Since no information was available on microsatellite mutation rate in the Asian arowana, we used a mutation rate of 2.5×10−4, which was the average from six vertebrate species, including mouse (Dietrich et al., 1992), pig (Ellegren, 1995 and Yue et al., 2002a), sheep (Crawford and Cuthbertson, 1996), human (Weber and Wong, 1993), salmon (Steinberg et al., 2002) and zebrafish (Shimoda et al., 1999). Finally, the bottleneck hypothesis was tested using the Bottleneck 1.2.02 software (Cornuet and Luikart, 1996). These methods test for the departure from mutation drift equilibrium based on heterozygosity excess or deficiency. Allele frequency distribution of the microsatellite loci was also examined by using program Bottleneck 1.2.02, for model shift (Luikart et al., 1998), which may indicate if a recent genetic bottleneck has occurred.
The population structure was analyzed by using both IAM and SMM. Under the IAM model, the weighted analysis of variance of Weir and Cockerham (1984) was applied to estimate the Fis value, the correlation of alleles within individuals and the correlation of alleles within populations for each locus (θ or FST). Single locus estimates of Fis and θ were weighted as described by Weir and Cockerham (1984) to create a combined estimated overall loci. Under the SMM evolutionary model, the population structure was analyzed for each locus using RST (Slatkin, 1995), an analog of θ that estimates the correlation of allele sizes within populations. The calculation of all estimates of population structure and their significance were carried out using the software GDA (Lewis and Zaykin, 2000) and Microsat 1.5 (Minch, 1996).
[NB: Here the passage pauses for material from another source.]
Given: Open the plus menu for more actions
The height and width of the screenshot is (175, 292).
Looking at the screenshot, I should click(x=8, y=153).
For the AFLP data, genetic distance between populations was calculated according to Nei (1978) and Reynolds et al. (1983) using the program TFPGA (Miller, 1997). For microsatellite data, RST distance (Slatkin, 1995) was estimated using the Microsat 1.5 software (Minch, 1996) since the majority of mutations at microsatellite loci are stepwise in nature, changing allelic sizes by one or a very few number of repeats. Phylogenetic trees were constructed using the unweighted pair group methods with arithmetic (UPGMA) averages using the TreeView software (Page, 1998).
3. Results
3.1. Genetic variation based on the AFLP analysis
A total of 324 bands—in the size range of 50–500 bp—were amplified across the three sets of samples by six AFLP primer combinations. Fifty-eight (17.9%) bands were polymorphic across the three populations; 49 (15.6%) of them showed polymorphism in the green, 41 (12.7%) in the golden and 42 (13.0%) in the red variety, respectively. Based on the polymorphic bands, the expected average heterozygosity was estimated as 0.26 in the green, 0.22 in the golden and 0.24 in the red variety, respectively.
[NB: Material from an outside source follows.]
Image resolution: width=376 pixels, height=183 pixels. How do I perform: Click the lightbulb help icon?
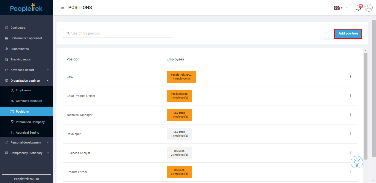(357, 162)
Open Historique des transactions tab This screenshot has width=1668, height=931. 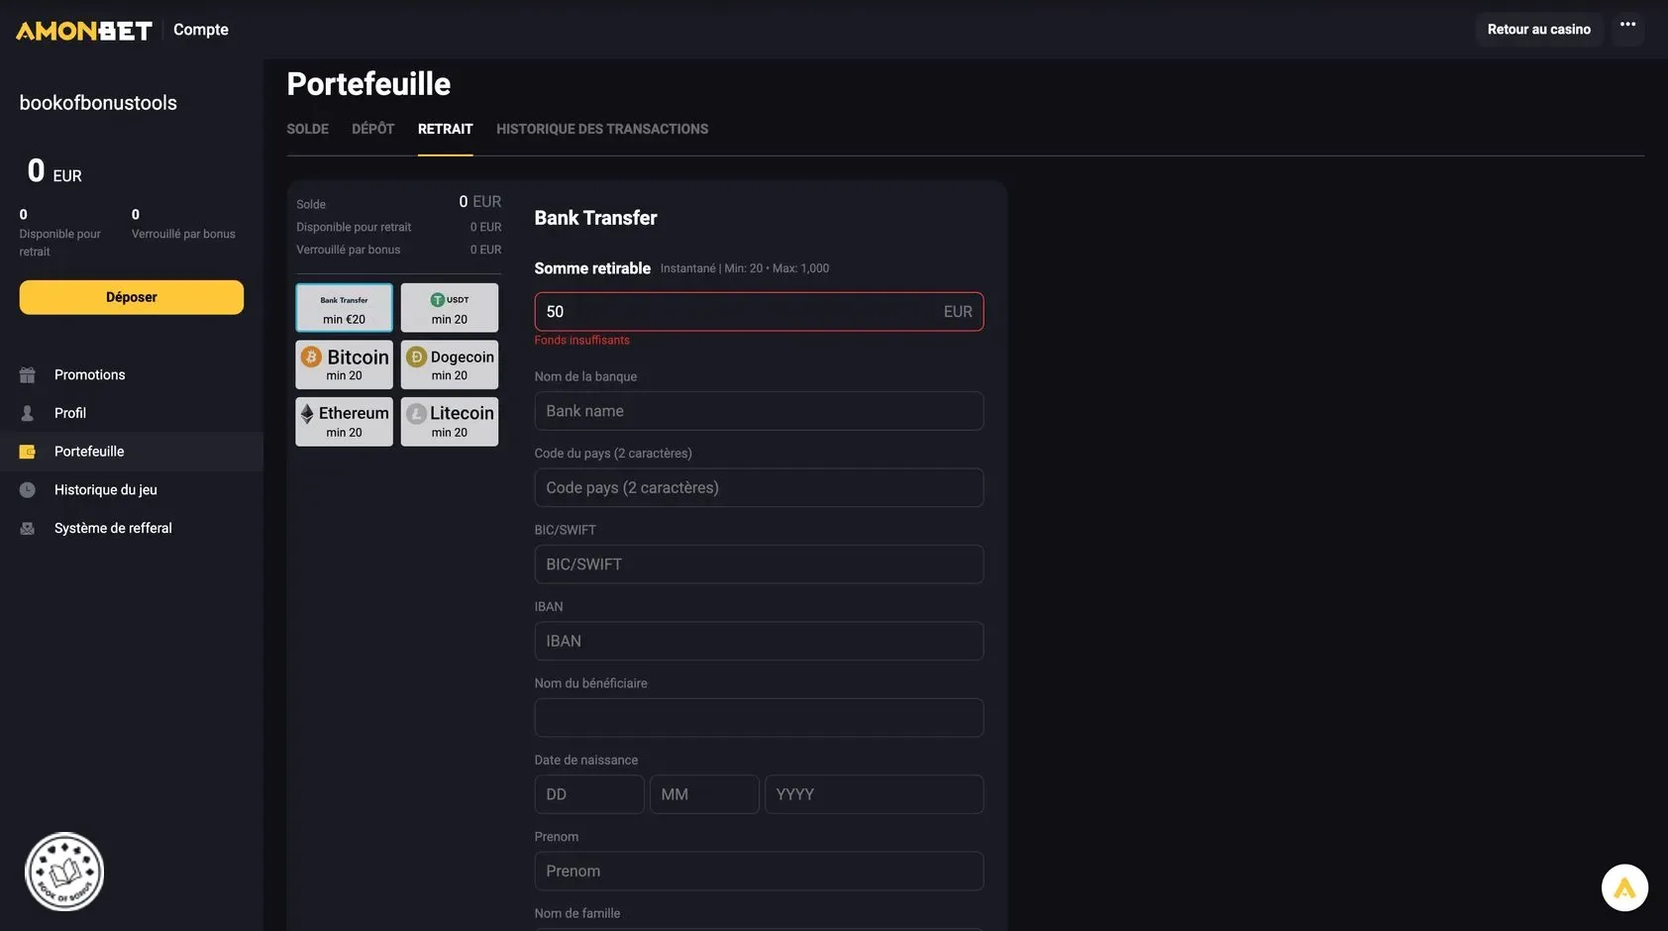pyautogui.click(x=602, y=129)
3.2. Genetic variation based on microsatellite analysis
Among the nine microsatellites studied, eight were polymorphic in all three sample sets, while the remaining one (D33) was polymorphic in the green variety only. At the nine loci, a total of 124 alleles were detected across the three sample sets. Out of these, 100 were found in the green, 98 in the red and 85 in the golden variety. Loci D38 and D92 showed the highest level of polymorphism in all three stocks (for the summary of allelic and genetic diversity, see Table 1). A total of 27 unique (private) alleles were identified at eight loci; 12 such alleles appeared in the red, 11 in the green, but only 4 in the golden variety (Table 2). For example, at locus D94, three alleles (191, 201 and 229 bp) appeared exclusively in the green stock, whereas the 213-bp allele was found in the golden stock only. In general, the frequency of the private alleles was low, ranging from 0.016 to 0.156. The difference of allele size at individual polymorphic microsatellite loci varied from 2 to 60 bp.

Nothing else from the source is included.